The achievement NICE leads with is speed, and it’s a real one. Guidance production is now 30% faster for medicines and 9% faster for healthtech than in April 2024. The supporting metrics back it up: every piece of final guidance was published within 240 working days of the invitation to participate, against a 60% target and 44% the year before. Median time from marketing authorisation to a NICE recommendation fell to 232 days, comfortably inside the 332-day target. The institute reckons it’s on course to make England the third fastest country in Europe for medicines access by 2030.

The mean, though, tells a less flattering story: 367 days against a 335-day target, and worse than last year’s 335. Averages get dragged by outliers, and NICE’s divergent cases still run to 397 days.

Two structural changes matter more to industry than any of this. In December 2025, the government raised NICE’s cost-effectiveness thresholds; committees have been applying the new £25,000-to-£35,000 standard range since April 2026. NICE’s own analysis suggests that it buys an extra three to five medicines or indications a year. Alongside it is a new EQ-5D-5L value set, replacing a dataset that dated to the 1990s and offered three response options instead of five, a change NICE concedes may itself shift cost-effectiveness results.

The second is the MHRA-NICE aligned pathway, live since 1 April 2026 and announced at NICE’s Manchester conference in March. For the first time, licensing and value decisions can be published in parallel rather than in sequence, which NICE says pulls access forward by three to six months. A revamped Integrated Scientific Advice service one entry point, one meeting, one report, one payment sits alongside it.

Then there’s the remit expansion. Under the government’s 10 Year Health Plan, published in July 2025, NICE’s mandate now stretches to high-impact healthtech. The National Healthtech Access Programme launched in February 2026 with a funding mandate attached, meaning approved technologies get commissioning money the way medicines do. First two topics: capsule sponge tests for Barrett’s oesophagus and oesophageal cancer, and AI tools for spotting prostate and breast cancer.

The healthtech scorecard is where the report gets uncomfortable. None of the evaluations moved from prioritisation board decision to the start of guidance development inside 66 working days, 0% against a 40% target. Only 18% went from starting to finishing guidance within nine months, against 35%. Referral to board decision hit 30% against 50%. Healthtech confidentiality breaches came in at seven, one over tolerance. NICE has taken on a bigger job in a domain where its own timeliness targets are, so far, mostly red.
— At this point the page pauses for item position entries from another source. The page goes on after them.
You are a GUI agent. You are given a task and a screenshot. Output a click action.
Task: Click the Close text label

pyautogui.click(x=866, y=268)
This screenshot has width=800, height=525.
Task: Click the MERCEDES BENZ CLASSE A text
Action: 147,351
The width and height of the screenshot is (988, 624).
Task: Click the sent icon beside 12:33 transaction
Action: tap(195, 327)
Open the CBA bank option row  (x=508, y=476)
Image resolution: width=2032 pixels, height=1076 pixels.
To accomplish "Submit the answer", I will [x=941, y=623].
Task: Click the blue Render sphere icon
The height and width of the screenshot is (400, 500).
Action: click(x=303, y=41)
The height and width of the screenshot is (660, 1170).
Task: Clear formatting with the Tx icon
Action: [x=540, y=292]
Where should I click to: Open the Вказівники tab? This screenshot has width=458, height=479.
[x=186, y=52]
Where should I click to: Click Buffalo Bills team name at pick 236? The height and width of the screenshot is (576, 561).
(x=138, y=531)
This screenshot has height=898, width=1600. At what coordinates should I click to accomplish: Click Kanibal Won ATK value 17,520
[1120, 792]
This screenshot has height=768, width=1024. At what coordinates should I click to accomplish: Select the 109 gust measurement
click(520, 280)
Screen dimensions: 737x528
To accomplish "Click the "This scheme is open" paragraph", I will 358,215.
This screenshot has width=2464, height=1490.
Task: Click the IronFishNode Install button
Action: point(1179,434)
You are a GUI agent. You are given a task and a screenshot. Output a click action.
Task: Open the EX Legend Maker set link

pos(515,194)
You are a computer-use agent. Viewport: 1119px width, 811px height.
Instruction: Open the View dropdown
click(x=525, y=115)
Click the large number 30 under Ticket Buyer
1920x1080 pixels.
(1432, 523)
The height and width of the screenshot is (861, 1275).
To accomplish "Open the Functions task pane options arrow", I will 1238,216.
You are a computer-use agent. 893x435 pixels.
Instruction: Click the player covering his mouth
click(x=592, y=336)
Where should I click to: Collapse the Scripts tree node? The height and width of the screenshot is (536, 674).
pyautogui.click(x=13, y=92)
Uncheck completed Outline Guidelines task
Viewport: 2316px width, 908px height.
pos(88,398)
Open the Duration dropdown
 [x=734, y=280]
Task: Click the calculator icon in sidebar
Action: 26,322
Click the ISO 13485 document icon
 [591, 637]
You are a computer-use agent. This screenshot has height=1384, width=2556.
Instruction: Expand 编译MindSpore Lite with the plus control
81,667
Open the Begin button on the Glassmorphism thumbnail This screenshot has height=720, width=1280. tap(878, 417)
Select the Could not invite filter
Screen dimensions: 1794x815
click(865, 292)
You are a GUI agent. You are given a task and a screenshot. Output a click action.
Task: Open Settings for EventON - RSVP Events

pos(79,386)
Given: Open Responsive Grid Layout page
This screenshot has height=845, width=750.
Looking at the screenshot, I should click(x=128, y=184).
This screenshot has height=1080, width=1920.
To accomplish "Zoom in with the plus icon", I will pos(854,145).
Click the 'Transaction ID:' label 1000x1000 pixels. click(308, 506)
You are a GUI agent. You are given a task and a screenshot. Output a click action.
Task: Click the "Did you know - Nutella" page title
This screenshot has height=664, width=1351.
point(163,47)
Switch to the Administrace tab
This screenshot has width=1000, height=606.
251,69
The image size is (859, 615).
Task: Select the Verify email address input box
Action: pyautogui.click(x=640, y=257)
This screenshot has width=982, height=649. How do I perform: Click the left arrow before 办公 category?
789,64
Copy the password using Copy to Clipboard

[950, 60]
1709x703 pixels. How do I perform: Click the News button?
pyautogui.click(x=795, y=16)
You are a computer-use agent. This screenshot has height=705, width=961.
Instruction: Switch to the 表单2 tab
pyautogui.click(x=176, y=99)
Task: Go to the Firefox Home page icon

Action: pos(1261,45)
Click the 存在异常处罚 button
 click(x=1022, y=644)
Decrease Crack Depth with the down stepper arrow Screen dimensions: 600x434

Elsewhere, the year reads well. NICE published 178 pieces of new and updated guidance, recommended ruxolitinib cream as the first licensed vitiligo treatment on the NHS in England, restructured its sepsis guidance, and conditionally backed six AI tools for detecting bowel cancer during colonoscopy. Financially, it landed a £0.32m surplus on £64.5m of DHSC funding plus £28.1m of other income, against £62.4m net expenditure.

It’s also Jonathan Benger’s first report as chief executive, having taken over from Sam Roberts in December 2025 after three years as NICE’s chief medical officer.